Factors other than elevated levels of ammonia may be implicated in hepatic encephalopathy (HE) pathophysiology, including abnormal cerebral haemodynamics. Transcranial Doppler ultrasonography (TCD) evaluates cerebrovascular structural integrity and reactivity, through pulsatility index (PI) and breath-holding index (BHI) respectively. The aim of this study was to evaluate cerebral haemodynamics by TCD in patients with compensated and decompensated cirrhosis, and patients with and without HE.

Methods

We studied 90 subjects by TCD measuring PI and BHI in the middle cerebral artery: 30 with cirrhosis and no HE, 30 with cirrhosis and low-grade HE and 30 healthy subjects. Critical flicker frequency, psychometric hepatic encephalopathy score and West-Haven criteria were performed to assess MHE and HE respectively.

Results

Pulsatility index increased in decompensated cirrhotics (Child ≥ 7) when compared with compensated cirrhotics and healthy subjects [median (IQR) 1.07 (0.95–1.21) vs 0.90 (0.83–1.05) vs 0.87 (0.78–0.96); P < 0.001]. A reverse relationship was observed for BHI among the three groups [0.82 (0.45–1.11) vs 1.20 (0.82–1.52) vs 1.28 (1.06–1.68); P < 0.001]. Similar findings were observed in decompensation [model for end-stage liver disease (MELD) score ≥14]. Patients with HE showed higher PI and lower BHI [1.05 (1.00–1.16) and 0.89 (0.59–1.15)], when compared with patients without HE [0.96 (0.83–1.13) and 1.00 (0.60–1.53)] or controls [0.87 (0.78–0.96) and 1.28 (1.06–1.68)] (P < 0.001 for PI, and P = 0.007 for BHI).
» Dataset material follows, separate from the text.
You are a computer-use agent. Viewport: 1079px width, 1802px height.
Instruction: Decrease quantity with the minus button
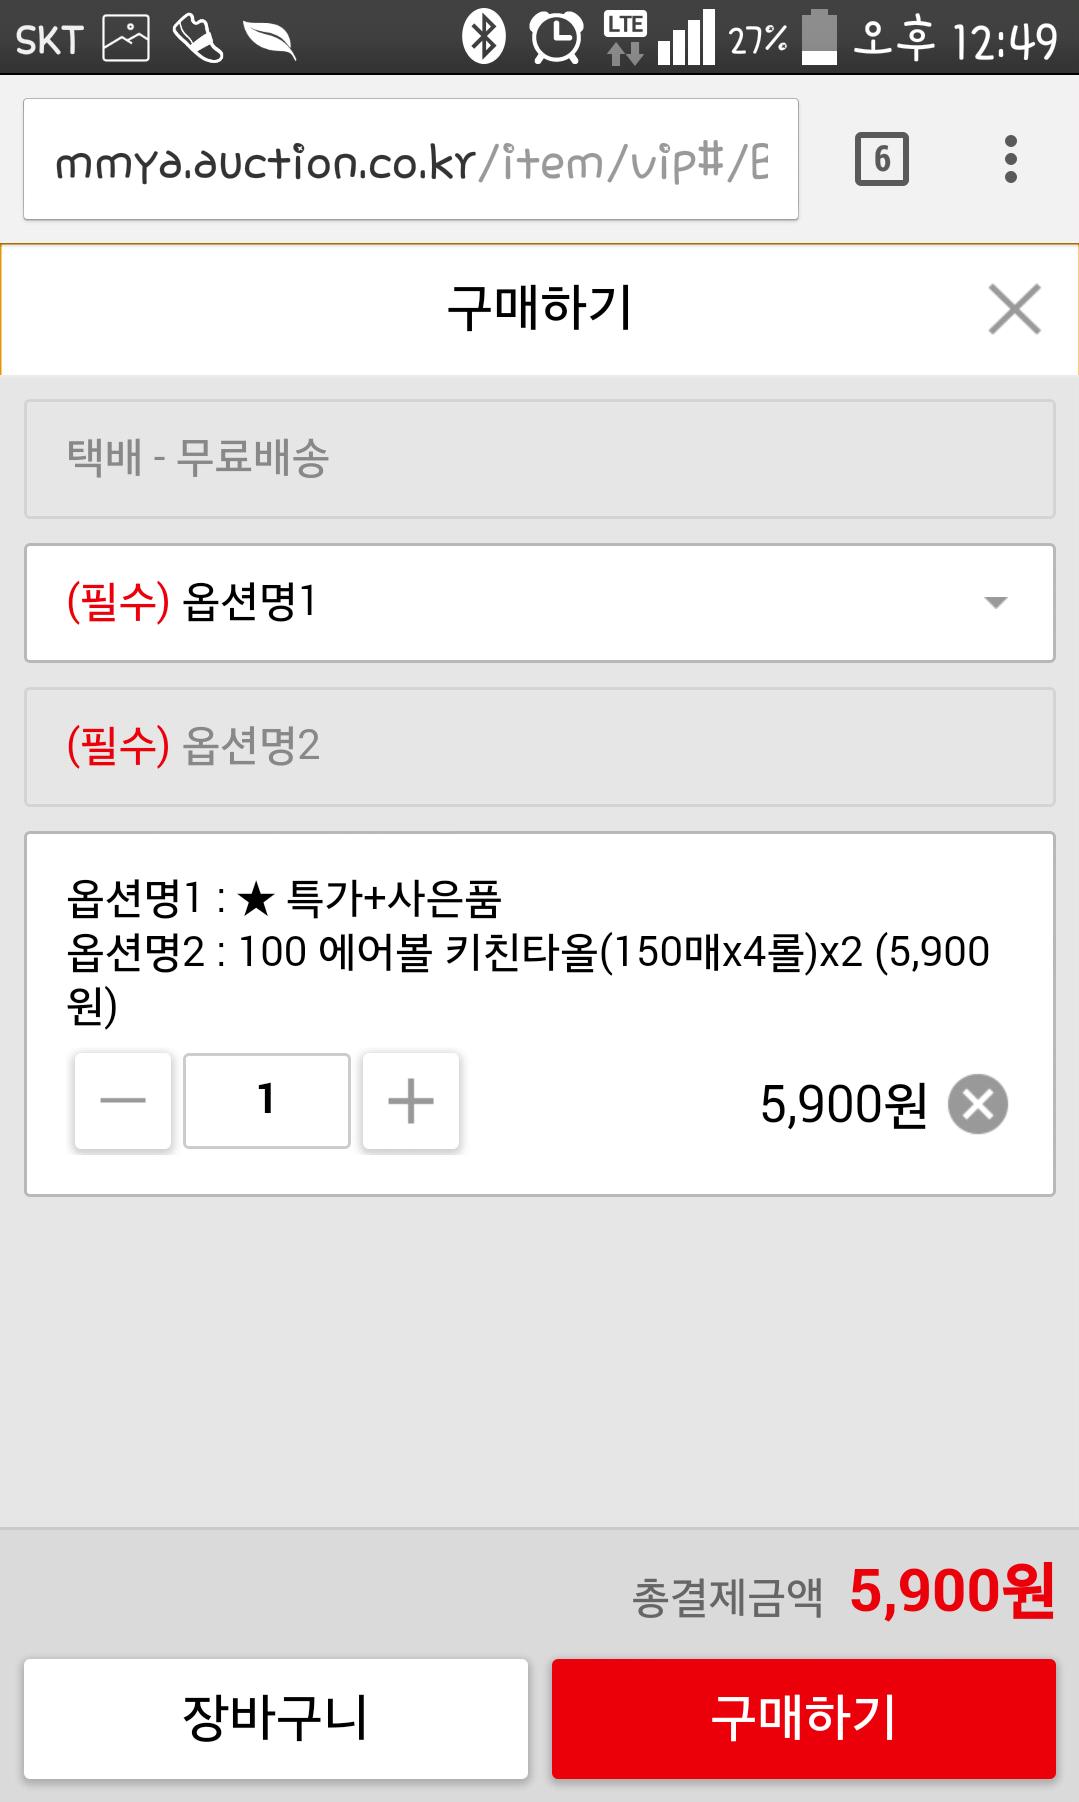[x=123, y=1101]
In multivariate regression models, only PI predicted HE, but it was outperformed by MELD-sodium and tumour necrosis factor-alpha.

Conclusions

These results indicate that cerebral haemodynamics are altered in patients with cirrhosis, in relation to severity of disease and HE. Findings on impaired PI and BHI suggest that structural vascular damage and loss of vascular autoregulation are implicated in the pathophysiology of HE.